*Quoted passage*
The related cultural intelligence hypothesis suggests that humans are dominant due to our ability to cooperate not just across space but across time via culture - our most powerful tools like language, mathematics, and the scientific method are the product of millions of individuals cooperating over thousands of years.
Evidence from recent AI progress
It’s notable that the most promising current AI systems are large language models - AIs that learn culturally (by reading things humans have written over our history), while more “agentic” approaches to AI like deep reinforcement learning have stagnated in relative significance.
It might be that this is a temporary trend due to a “cultural knowledge overhang”, and once we get to the frontier of what humans know, agentic approaches will begin to outperform.
But at least based on simple trend extrapolation and the biological evidence, we should bet that the future belongs to entities that feature unusually high levels of cooperation, not unusually high levels of power-seeking.

*Work instruction 1*
Quote the passage on cultural intelligence and AI word for word, starting at "Evidence from recent" and ending at "in relative significance.".
*Work instruction 2*
Extend the passage on cultural intelligence and AI by writing what comes after its final sentence.

*Source material*

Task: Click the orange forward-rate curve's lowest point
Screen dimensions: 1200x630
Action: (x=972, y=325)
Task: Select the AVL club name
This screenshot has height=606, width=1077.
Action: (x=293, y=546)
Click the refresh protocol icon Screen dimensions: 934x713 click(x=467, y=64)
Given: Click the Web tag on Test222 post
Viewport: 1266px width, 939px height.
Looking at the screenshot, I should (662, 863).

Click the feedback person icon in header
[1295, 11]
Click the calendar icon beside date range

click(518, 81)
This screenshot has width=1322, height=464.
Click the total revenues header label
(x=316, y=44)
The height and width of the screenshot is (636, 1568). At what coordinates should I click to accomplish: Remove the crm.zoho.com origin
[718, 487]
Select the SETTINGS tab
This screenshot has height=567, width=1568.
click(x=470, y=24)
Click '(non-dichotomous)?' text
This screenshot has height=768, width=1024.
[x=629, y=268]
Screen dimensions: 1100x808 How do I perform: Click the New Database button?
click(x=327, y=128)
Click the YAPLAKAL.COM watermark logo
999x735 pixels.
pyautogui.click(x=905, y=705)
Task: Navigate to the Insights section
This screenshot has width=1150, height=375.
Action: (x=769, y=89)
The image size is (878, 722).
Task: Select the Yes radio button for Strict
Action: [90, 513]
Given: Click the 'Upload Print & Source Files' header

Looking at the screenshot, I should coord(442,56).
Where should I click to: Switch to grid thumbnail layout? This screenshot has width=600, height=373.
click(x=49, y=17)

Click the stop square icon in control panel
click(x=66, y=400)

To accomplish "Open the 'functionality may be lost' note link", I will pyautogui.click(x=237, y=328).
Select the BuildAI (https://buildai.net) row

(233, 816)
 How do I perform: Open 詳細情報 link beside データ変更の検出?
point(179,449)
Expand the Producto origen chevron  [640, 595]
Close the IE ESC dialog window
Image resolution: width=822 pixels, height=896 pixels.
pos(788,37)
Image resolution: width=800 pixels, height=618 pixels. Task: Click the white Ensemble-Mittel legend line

*Answer area 1*
Evidence from recent AI progress
It’s notable that the most promising current AI systems are large language models - AIs that learn culturally (by reading things humans have written over our history), while more “agentic” approaches to AI like deep reinforcement learning have stagnated in relative significance.

*Answer area 2*
Implications for AI Safety
Just because evolution on Earth so far has selected strongly for cooperation, doesn’t mean this will continue being the case.
A reframe of the AI alignment problem is “ensuring that software continues to be selected for cooperation with humans more strongly than for power-seeking”. This is certainly not guaranteed, and there are many plausible paths to ruin. But we know there exist real environments with this kind of selection pressure, so it can’t be impossible, and in fact might be easier than the instrumental convergence arguments suggest.
So what’s wrong with power-seeking?
The usual instrumental convergence arguments give us reasons to expect a world dominated by power-seeking, planning agents, but instead we observe a world dominated by cooperators. So what are those arguments missing?
The simplest explanation is that evolution just got stuck in a local optimum, and agents are like bicycles - vastly more efficient but can’t be evolved by a local search algorithm. Then it seems likely that gradient descent won’t select for agents either, but human designers will.
Alternatively, some real-world constraint on computation has made planning uncompetitive (so far). You’re better off investing the marginal watt of energy into communicating with someone else, than into thinking more yourself. What could this constraint be?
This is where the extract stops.